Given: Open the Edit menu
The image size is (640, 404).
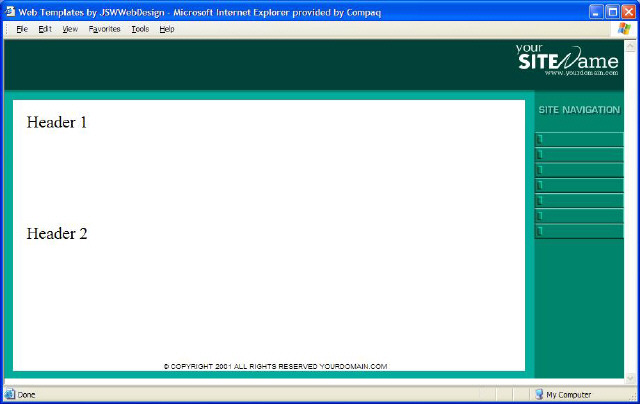Looking at the screenshot, I should point(45,29).
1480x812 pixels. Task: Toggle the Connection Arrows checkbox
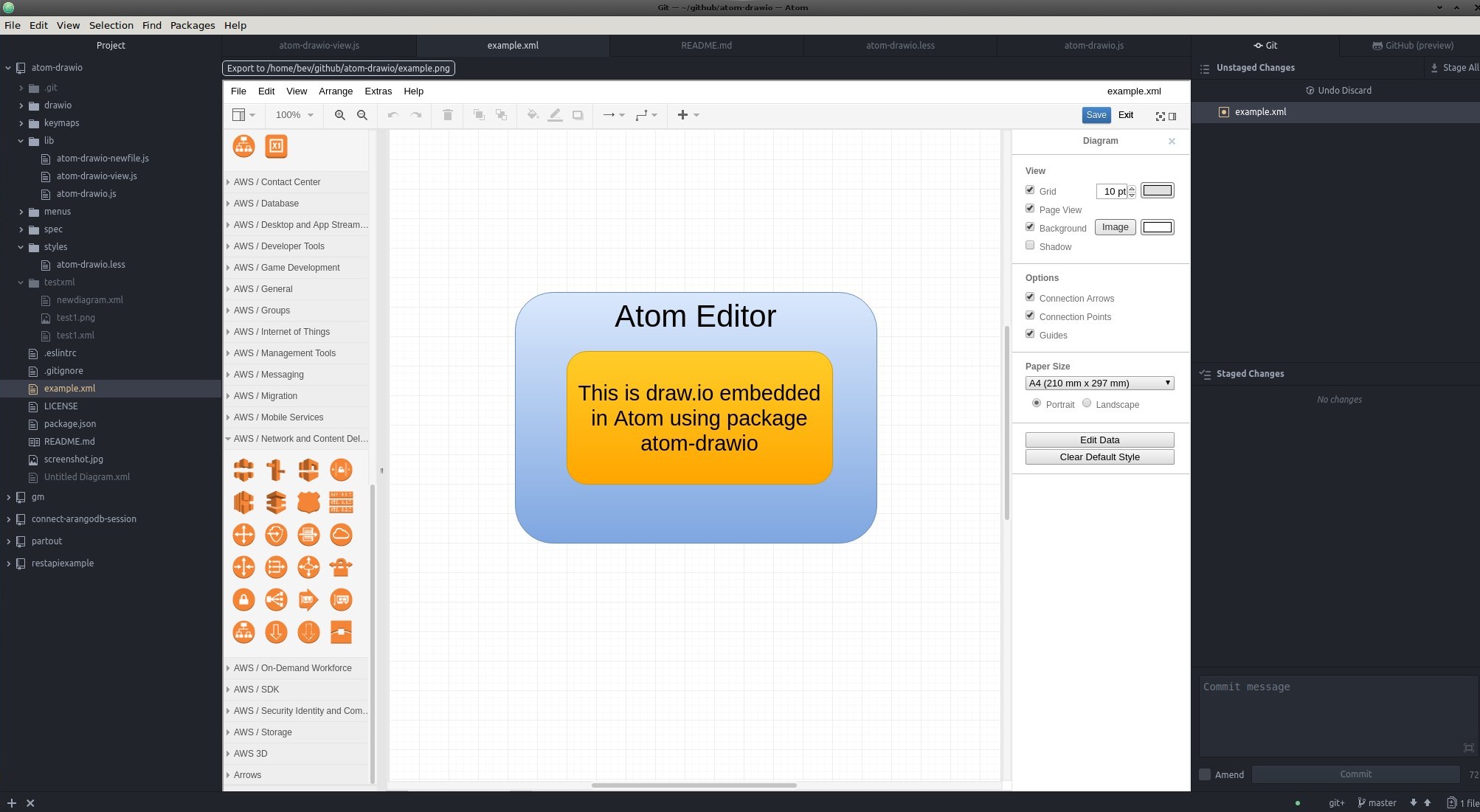[1030, 297]
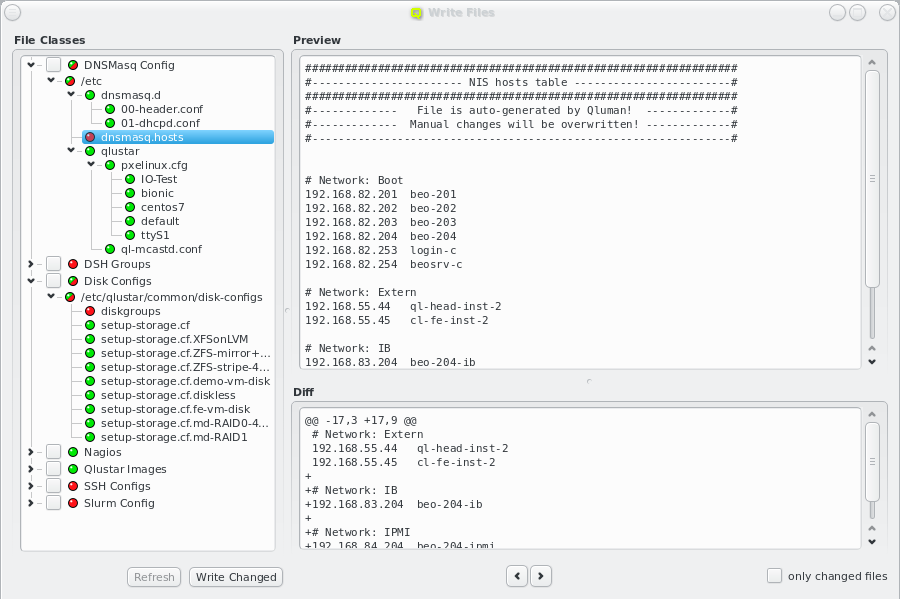The height and width of the screenshot is (599, 900).
Task: Click the green icon beside ql-mcastd.conf
Action: click(x=110, y=249)
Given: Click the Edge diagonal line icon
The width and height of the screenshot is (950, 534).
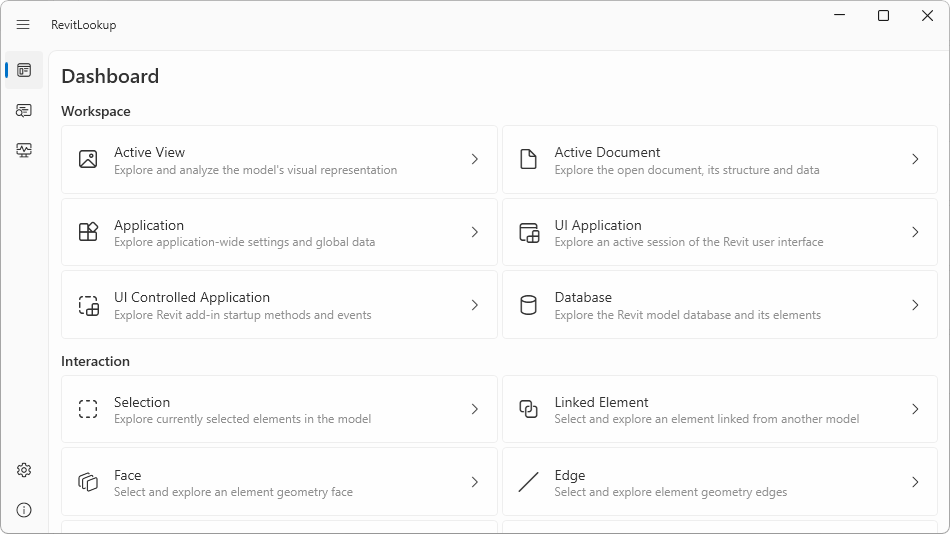Looking at the screenshot, I should coord(529,482).
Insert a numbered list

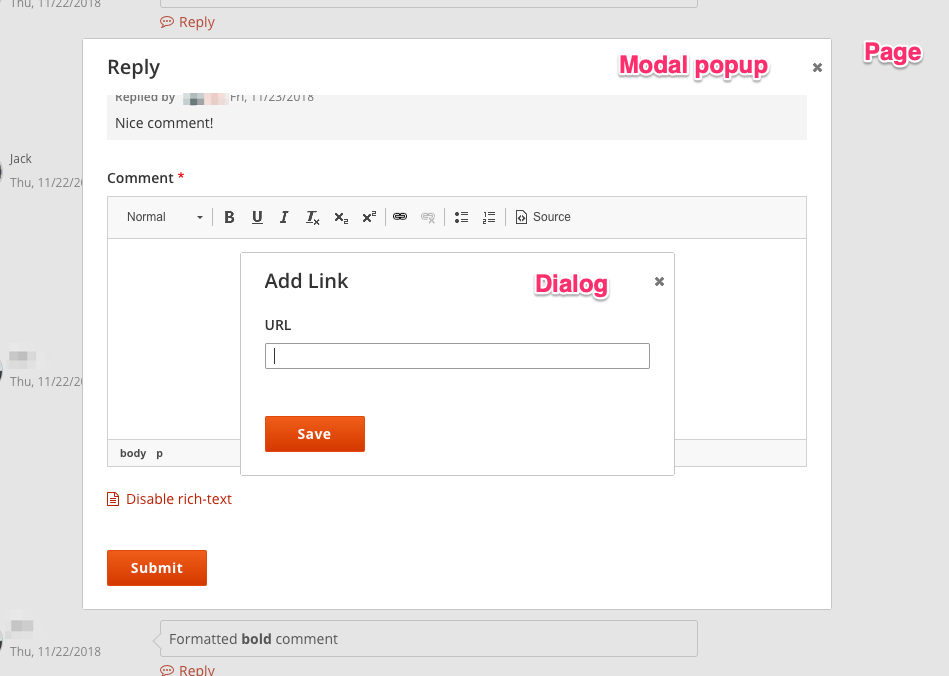click(x=488, y=217)
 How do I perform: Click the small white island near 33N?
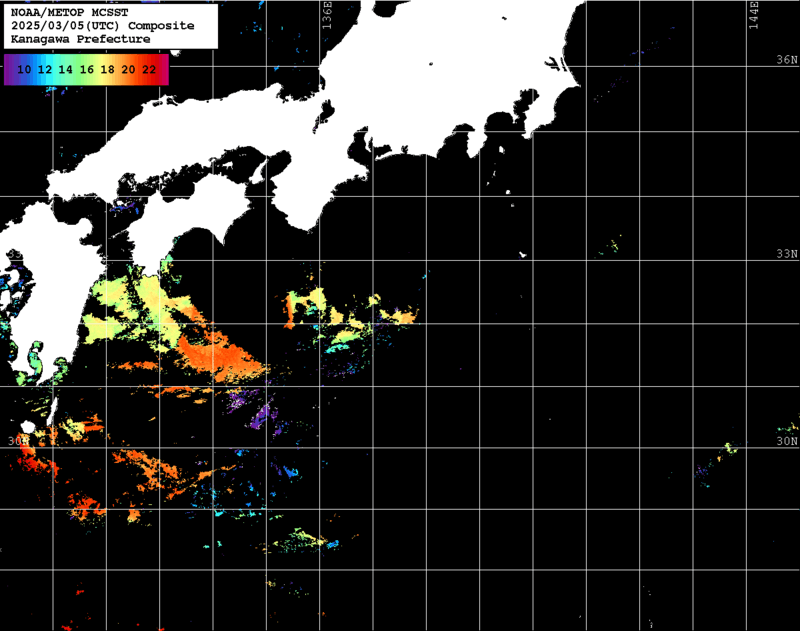(x=522, y=255)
•••••
* WHAT IS NEEDED: Please format the lines above as a JSON list of strings with one string per line, skipping blank lines and leaving out the pictures.

* RESULT OF THIS TASK:
[
  "Given: Open the Edit menu",
  "The image size is (640, 404).",
  "Looking at the screenshot, I should point(45,29).",
  "1480x812 pixels. Task: Toggle the Connection Arrows checkbox",
  "[1030, 297]",
  "The height and width of the screenshot is (599, 900).",
  "Task: Click the green icon beside ql-mcastd.conf",
  "Action: click(x=110, y=249)",
  "Given: Click the Edge diagonal line icon",
  "The width and height of the screenshot is (950, 534).",
  "Looking at the screenshot, I should coord(529,482).",
  "Insert a numbered list",
  "click(x=488, y=217)",
  " How do I perform: Click the small white island near 33N?",
  "(x=522, y=255)"
]